Мы с Яковом приникли к дырочкам в пологе коляски, расширяя ноздри, чтобы принюхаться к влажным запахам диких растений, подставляя уши скрипу колес, тяжелому дыханию нашей матери Сары и шагу ее окрыленных сандалий. Под лай собак, доносившийся из Колони и, она пересекла прохладную долину ручья Шорек и поднялась по семи крутым каменным поворотам на Кастель. Мы не удивлялись ее бегу и выносливости. Все знали, что тело матери выковано из тайн и силы иной земли и иного народа.
На вершине холма располагалась тогда маленькая деревенька, миновав которую мать начала натужно кряхтеть и притормаживать, силясь замедлить свой слишком быстрый спуск. Снизу, оттуда, где росла группа гигантских платанов и белели развалины монастыря, до нас донеслись испуганный ослиный рев, храп верблюдов и крики людей.

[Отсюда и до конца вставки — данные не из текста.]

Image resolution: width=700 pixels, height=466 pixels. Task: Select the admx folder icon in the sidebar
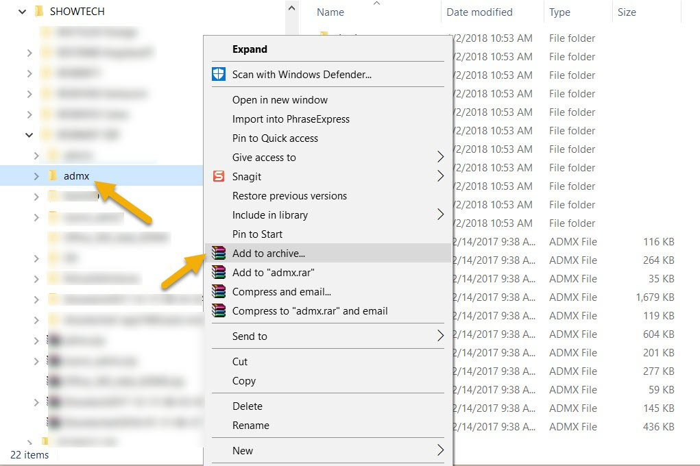click(x=53, y=176)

Сильный и неожиданный рыбный запах шел здесь над горами. Тут обычно останавливались перед последним подъемом в Иерусалим торговцы арбузами и рыбой из Газы, и теперь все они бросились врассыпную, напуганные землетрясением, ударившим по их стоянке. Повсюду валялись куски расколовшихся арбузов, осколки льда, задохнувшиеся рыбы с широко разинутыми ртами, и в этой суматохе никто не обратил внимания на женщину, запряженную в коляску.